■ **What you are asked to do**: From the records below, output exactly the lines starting at the line with "Viewport: 407px width, 172px" and ending at the line with "186x256 pixels.", both of them included, but no pictures.

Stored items
--*--
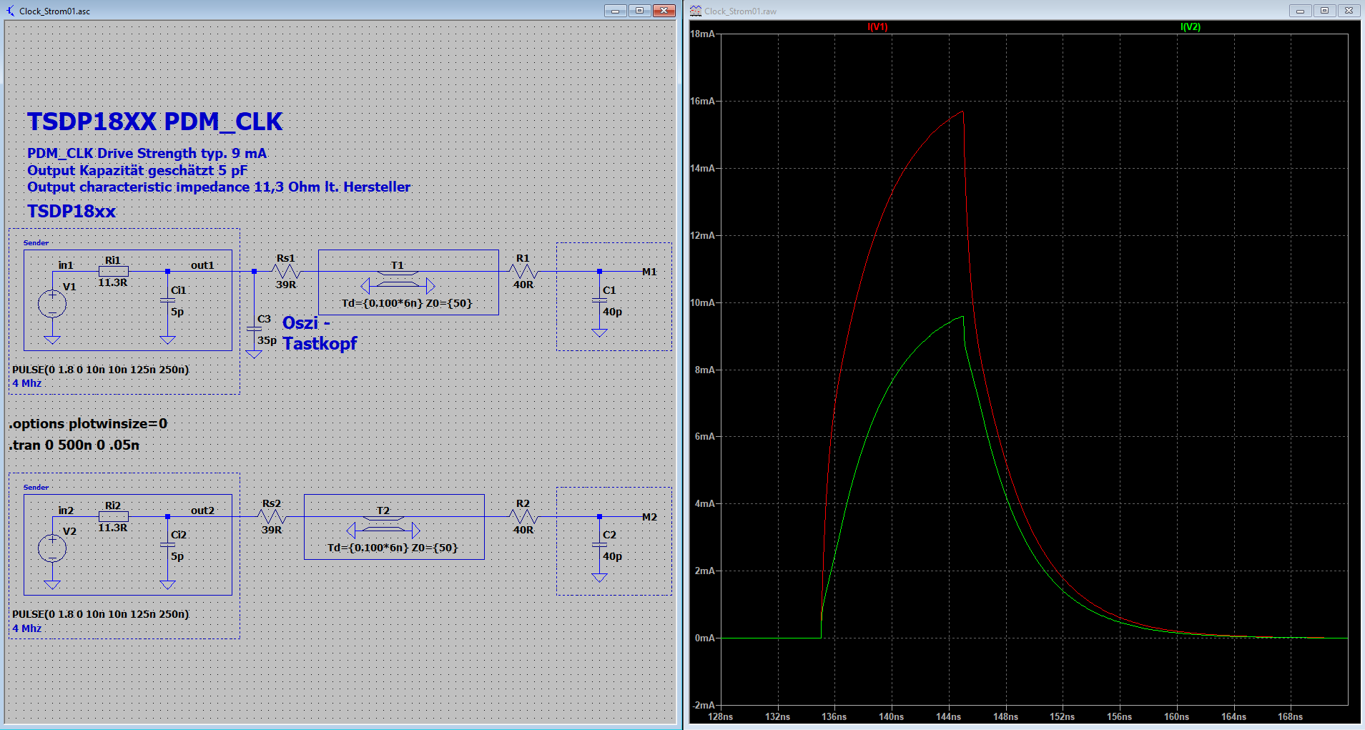Click the T1 transmission line symbol
The width and height of the screenshot is (1365, 730).
[398, 285]
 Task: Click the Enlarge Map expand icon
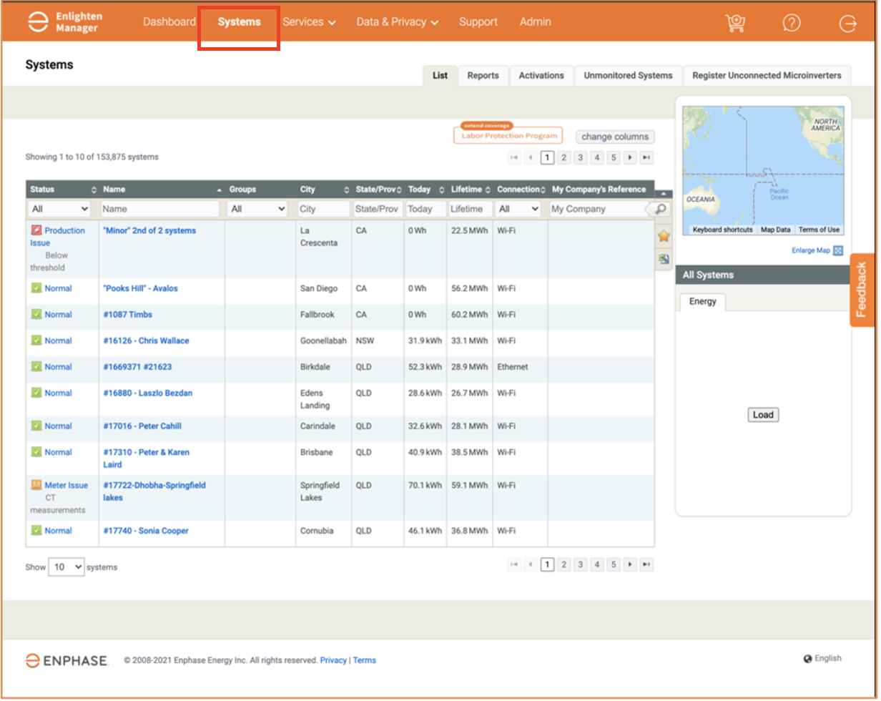(838, 250)
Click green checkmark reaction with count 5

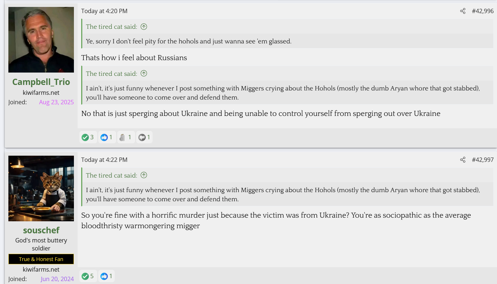point(88,276)
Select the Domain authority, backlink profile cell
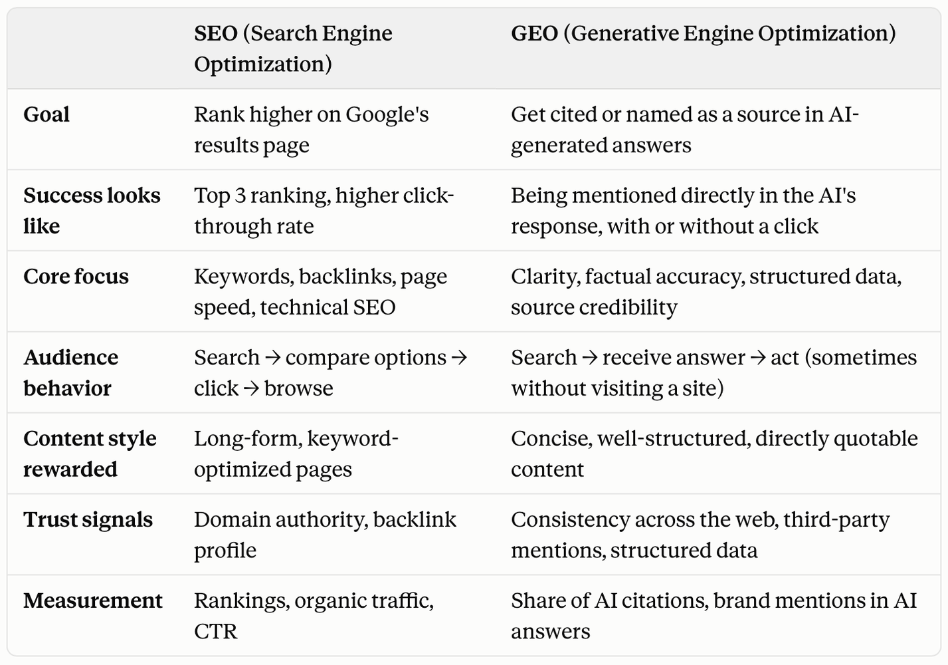The height and width of the screenshot is (665, 948). (x=325, y=535)
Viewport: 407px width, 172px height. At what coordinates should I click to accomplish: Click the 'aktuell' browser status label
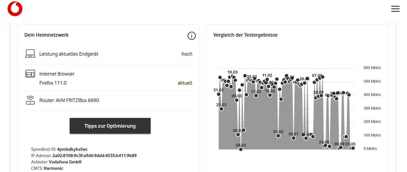pyautogui.click(x=185, y=83)
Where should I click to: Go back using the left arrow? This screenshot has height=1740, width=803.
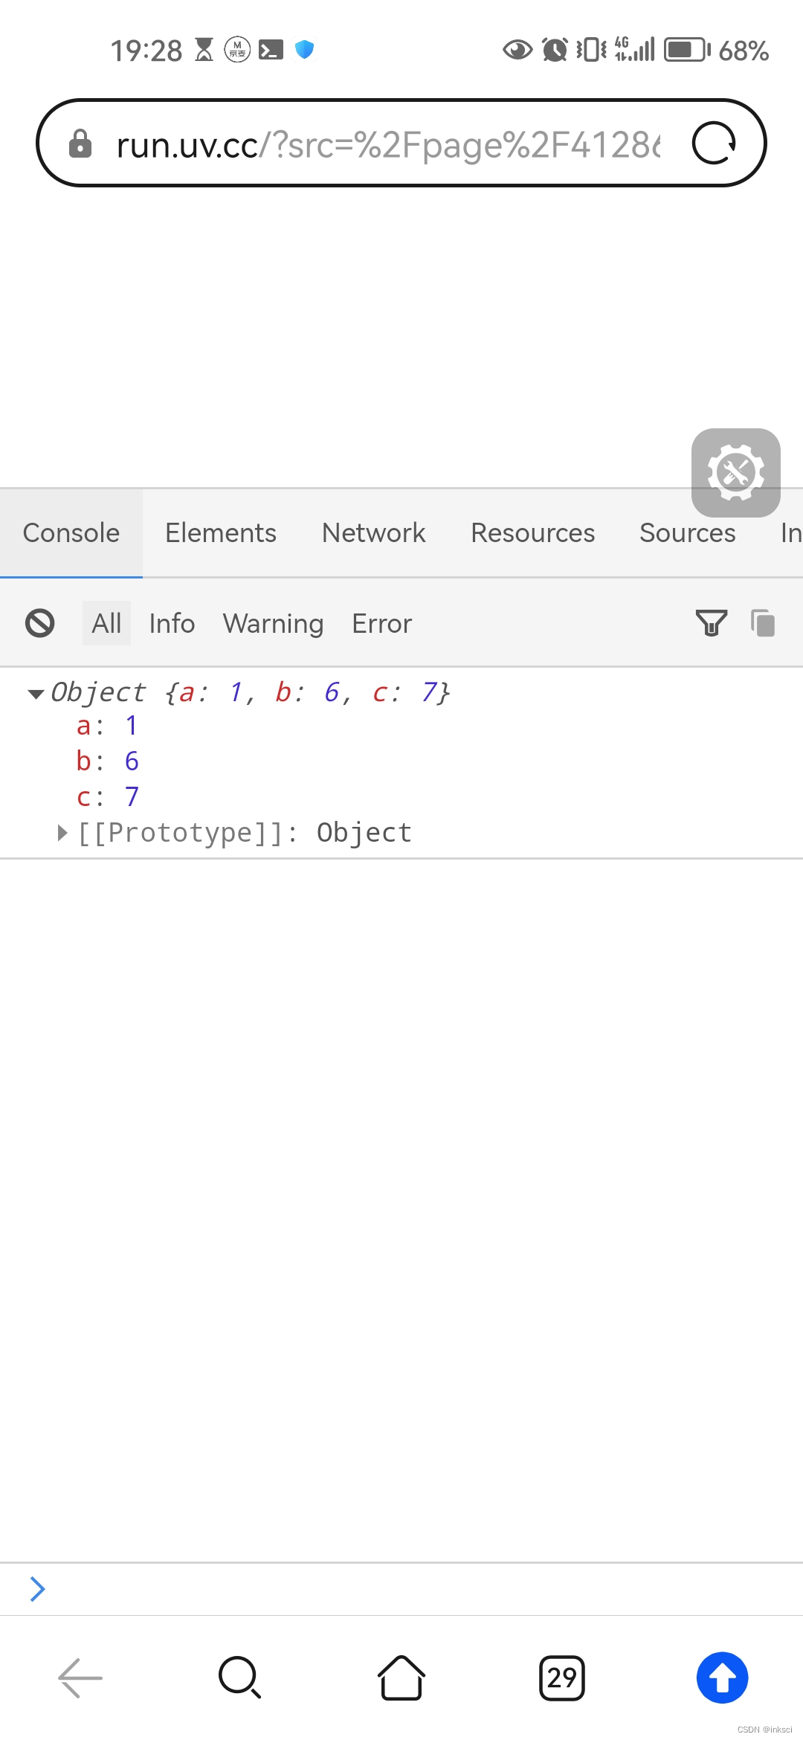click(80, 1678)
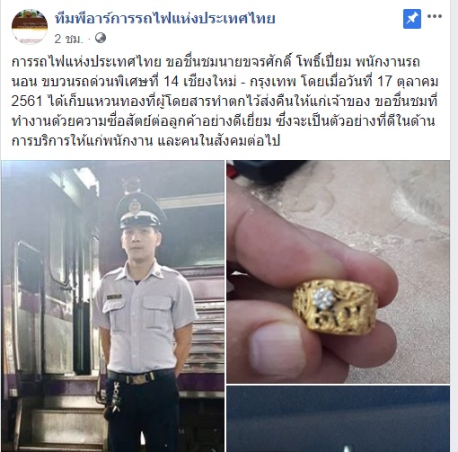Screen dimensions: 458x452
Task: Click the name tag on officer's shirt
Action: point(114,297)
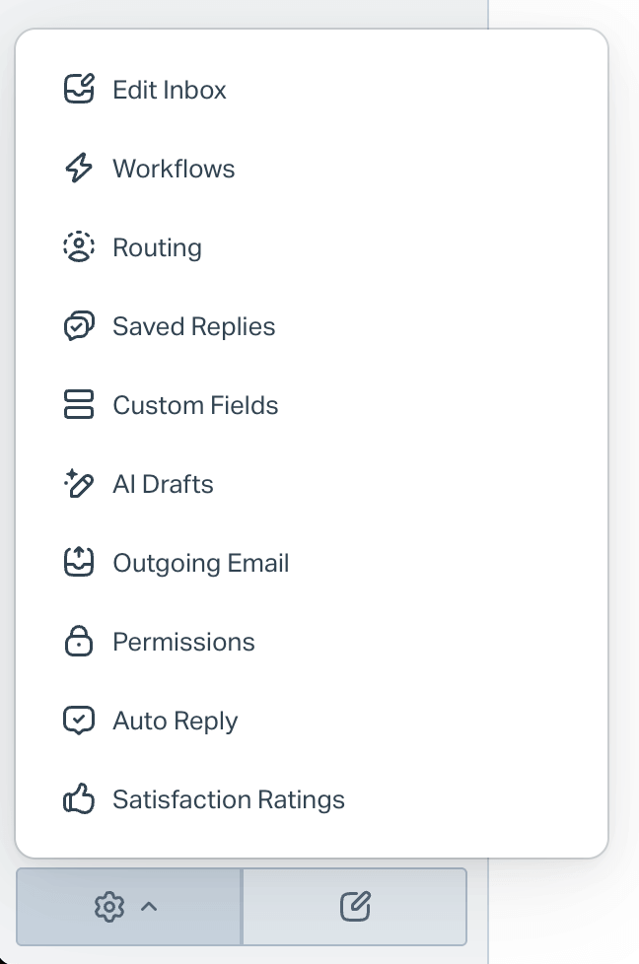Open the Edit Inbox menu entry

[x=170, y=90]
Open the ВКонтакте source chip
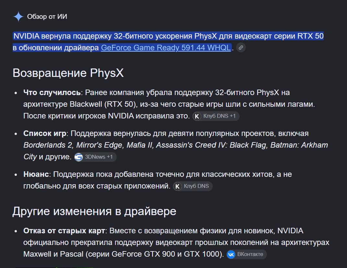This screenshot has height=268, width=347. click(x=246, y=254)
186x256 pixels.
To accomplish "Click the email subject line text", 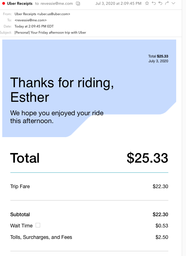I will [x=50, y=33].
--*--
■ **Written response**:
Viewport: 407px width, 172px height. At what coordinates should I click to accomplish: Click the 'aktuell' browser status label
pyautogui.click(x=185, y=83)
Where should I click to: Go back using the left arrow? This screenshot has height=1740, width=803.
click(80, 1678)
Screen dimensions: 458x452
Task: Click the name tag on officer's shirt
Action: point(114,297)
Open the Edit Inbox menu entry

[x=170, y=90]
Open the ВКонтакте source chip
This screenshot has height=268, width=347. click(x=246, y=254)
186x256 pixels.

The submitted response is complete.